**TEXT:**
************

Graph Representation Learning is the task of effectively summarizing the structure of a graph in a low dimensional embedding. With the rise of deep learning, researchers have come up with various architectures that involve the use of neural networks for graph representation learning. We call such architectures Graph Neural Networks.
Before getting into the specifics of GNNs, we first understand the motivation behind doing so. One might ask that can we not use our current deep learning architectures like CNN and RNN for graph representational learning. However, it can be observed that CNNs specialize in grid-like structure whereas RNNs specialize in sequential data. In contrast, graphs are more unstructured and would benefit from special methods that can learn in such a setting.
Graphs are everywhere!
Various data stores have an inherent graphical structure and leveraging this data can have a lot of impact. Following are various domains where GNNs could have an impact:
These networks can be leveraged for better recommendation systems, understanding the economic impact of various components, drug discovery, understanding how neurons in the brain function, and many other applications.
Classifying unknown nodes based on other known nodes. For example, classifying social media accounts as bots or humans.

************

**INFORMATION SHOWN:**
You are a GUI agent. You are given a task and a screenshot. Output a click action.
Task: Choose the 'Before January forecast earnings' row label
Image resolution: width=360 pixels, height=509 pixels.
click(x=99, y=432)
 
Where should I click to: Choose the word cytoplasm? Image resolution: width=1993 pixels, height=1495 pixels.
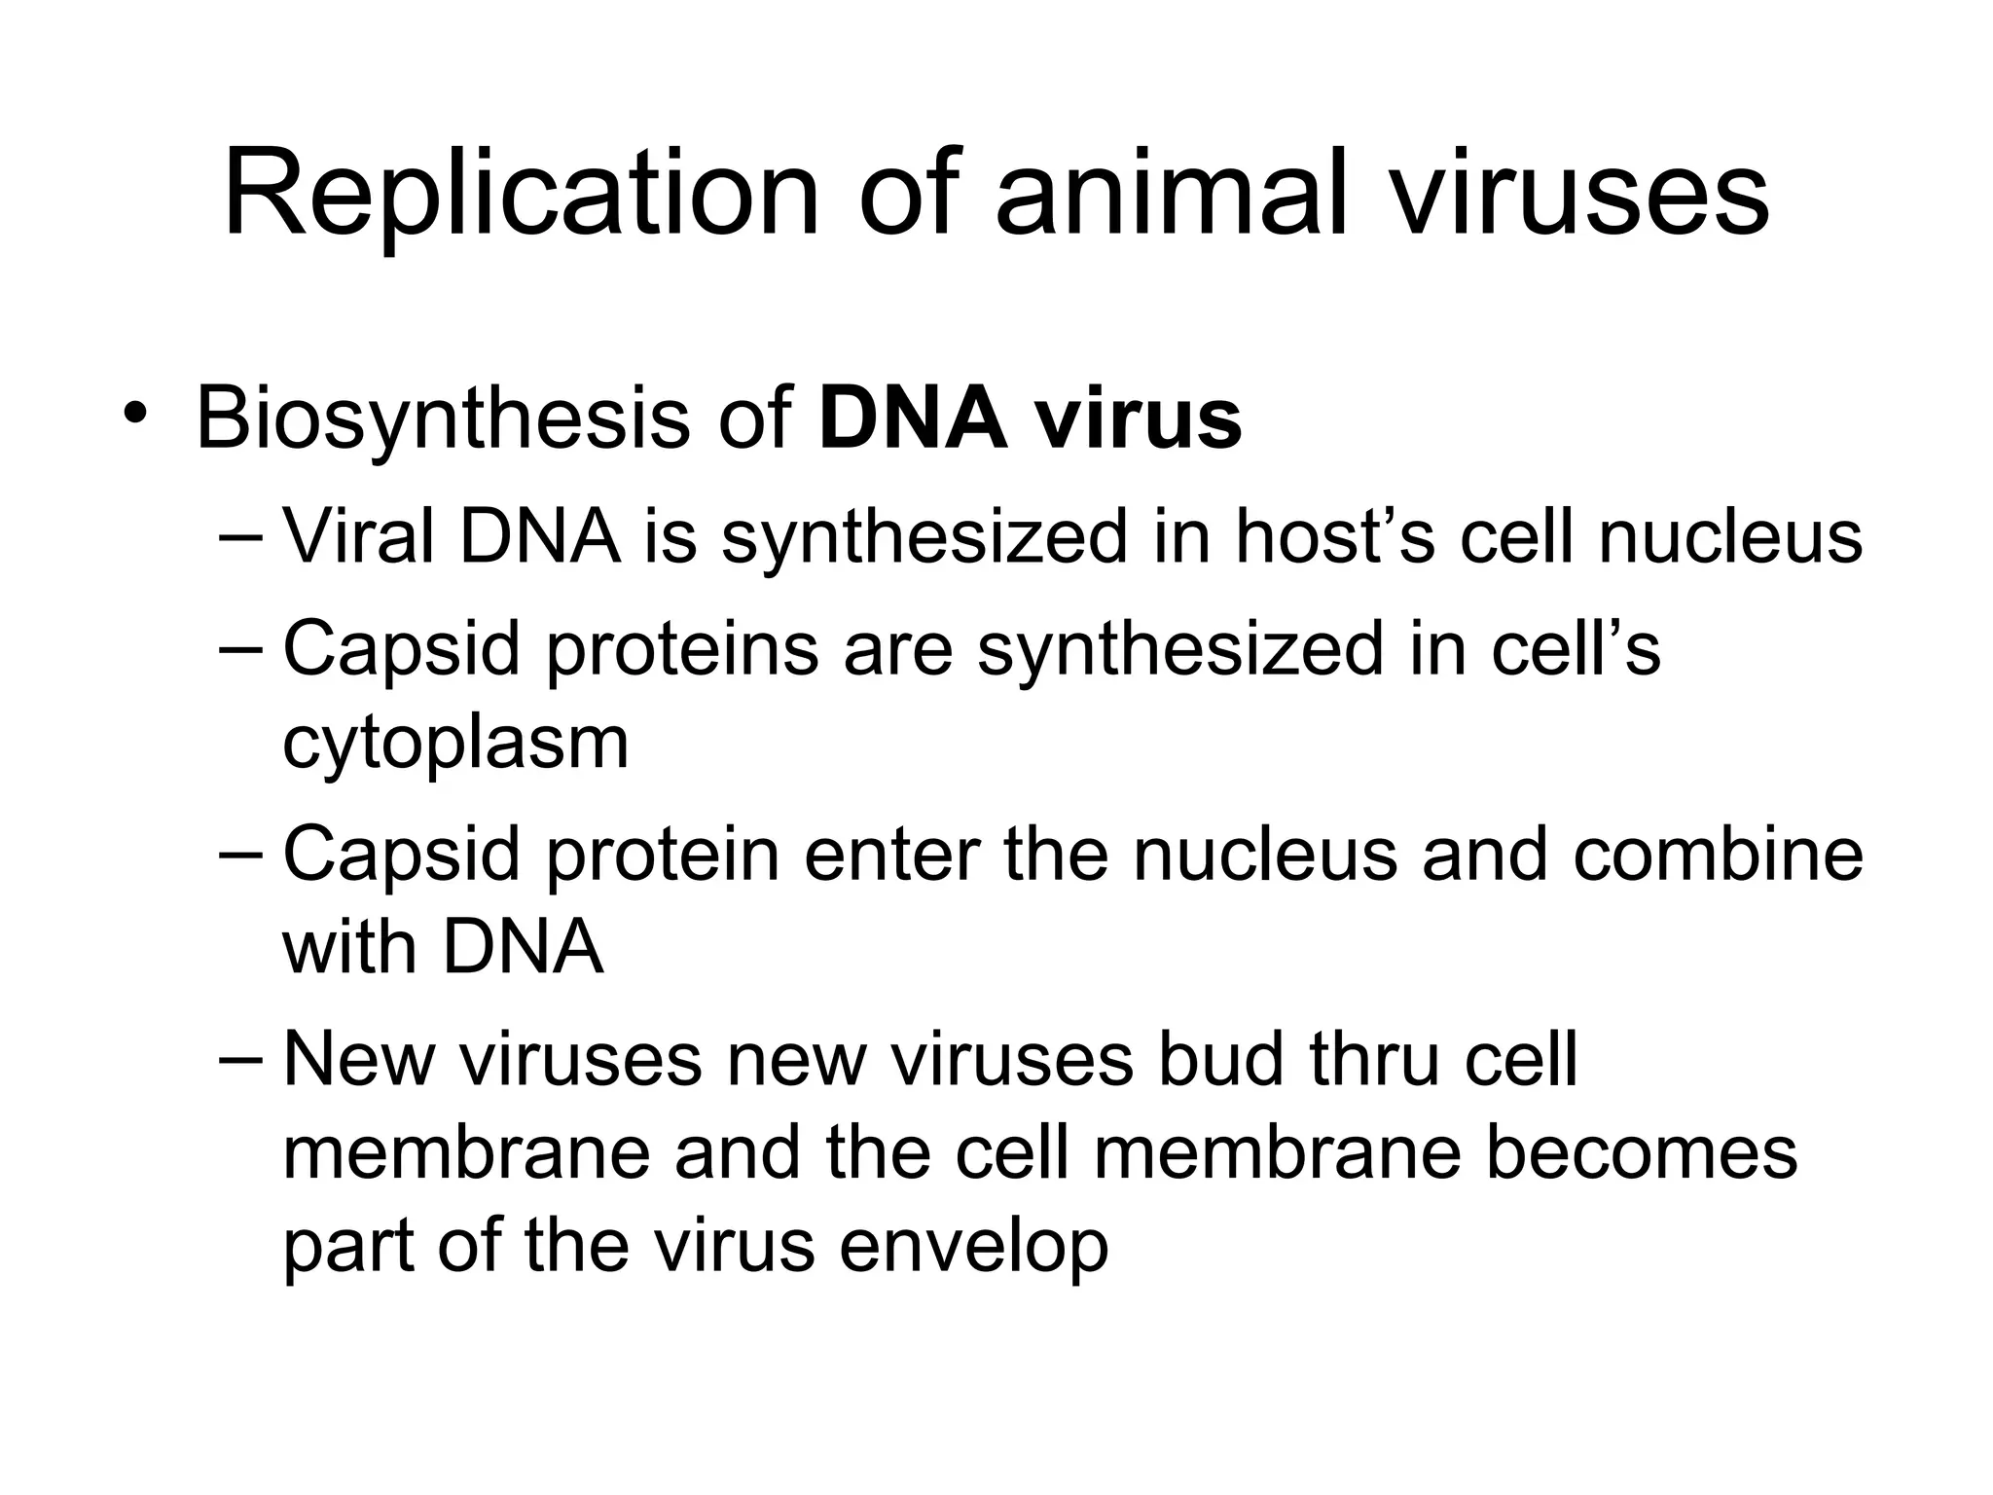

************

**TASKS TO CARRY OUT:**
1: Answer these from the text on graph neural networks, one line each:
(a) What kind of structure do CNNs specialize in?
(b) What example is given for classifying unknown nodes based on known ones?
(c) What name is given to architectures that use neural networks for graph representation learning?
2: Please translate this sentence from the text on graph neural networks into Spanish: "In contrast, graphs are more unstructured and would benefit from special methods that can learn in such a setting."

**RESULTS BY TASK:**
1:
(a) Grid-like structure.
(b) Classifying social media accounts as bots or humans.
(c) Graph Neural Networks.

2: En cambio, los grafos son más desestructurados y se beneficiarían de métodos especiales que puedan aprender en un entorno así.